Só que não diminuiu.

Arrisco a dizer que piora cada vez mais.

E meus olhos só vêem as águas fortes que descem pela rua e já cobrem a calçada.

Por quê?! Por que tinha que chover tanto assim bem no dia em que eu estou longe de casa? Eu nunca, nunca mesmo, vou para o centro da cidade e, justamente no único dia em que eu vou, o que acontece? O céu resolve desabar!

"Isso é algum problema pessoal comigo?!", penso irritada e me sobressalto assustada com o enorme trovão que faz tremer o chão e o vidro da janela.

- Fica tranquila, uma hora vai passar. - Uma voz masculina diz próximo a mim.

- Hã?! - Olho para o lado e me deparo com um garoto que também está olhando para a rua através do vidro da janela.

- A chuva... Uma hora ela vai passar. - Ele olha rapidamente para mim e volta a encarar o vidro.

- Eu sei disso. - Deixo transparecer um pouco de irritação na minha resposta.

- Eu sei que você sabe, não queria te deixar irritada. - Ele sorri ainda encarando a janela até finalmente se virar para mim. - Só falei isso para tentar te acalmar.

- Eu não tô nervosa. - Continuo na defensiva. Afinal, não conheço esse garoto e aprendi desde nova que não devemos conversar com estranhos.

- Bem, se você não está nervosa, então eu te peço, por favor, não fique até a gente sair daqui! - A expressão de preocupação em seu rosto me faz revirar os olhos.

- É sério que você vai fazer isso mesmo? - Não era possível que alguém conseguisse pensar em cantadas baratas no meio de um dilúvio.

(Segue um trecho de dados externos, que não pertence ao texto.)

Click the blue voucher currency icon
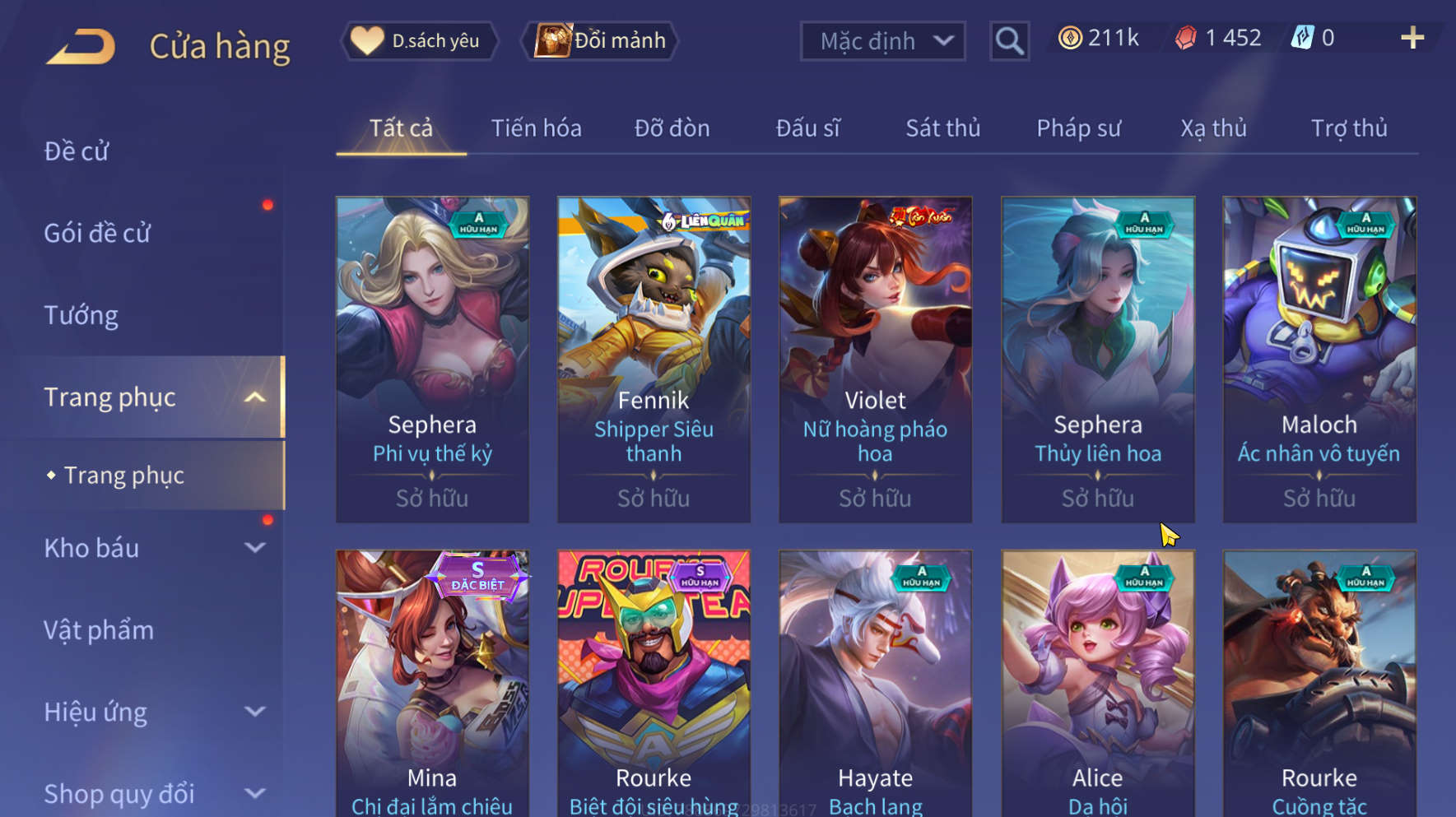1456x817 pixels. coord(1302,38)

- Bem, não sei o que você acha que eu estou fazendo, mas eu só estou garantindo que a gente possa continuar a ter um lugar para se abrigar até a chuva parar e a gente poder sair desse restaurante. - Ele dá de ombros e volta a olhar para a janela.

- E como o meu estado de humor influencia na segurança do nosso abrigo? - Me viro para encará-lo e noto que um sorriso ameaça surgir em seus lábios, mas ele dá um jeito de escondê-lo de mim. Ah, pode tentar esconder, mas você não me engana! Não foi dessa vez! Penso satisfeita.

- Você está há mais de uma hora em pé, na mesma posição, encarando diretamente o vidro. - Ele ergue as sobrancelhas - É um pouco assustador.

- Assustador é eu saber que um estranho está há uma hora tomando conta dos meus movimentos. - Rabato na mesma hora.

- Não fui só eu que notei... - Ele dá de ombros e balança a cabeça para dentro do restaurante. Olho na direção das mesas e vejo que algumas pessoas estão olhando para nós. Ou seria para a janela?

- O que você quer? - Volto a olhar para ele.

- Sentar. Tô bem cansado! - Ele olha para as mesas, mas todas estão ocupadas e tem várias pessoas em pé. - A gente não escolheu o melhor dos restaurantes para se abrigar... Da próxima vez que acontecer algo parecido, vou lembrar de entrar em um lugar que tenha espaço para sentar. - Ele volta a me encarar. - Bem, só vim ver se estava tudo bem com você e, como eu já vi que está, vou procurar um canto para sentar. - Ele se virou e saiu.

Bufei incrédula.

Sério que ele apareceu do nada, veio com essa conversa sobre o tempo e simplesmente virou as costas e saiu?!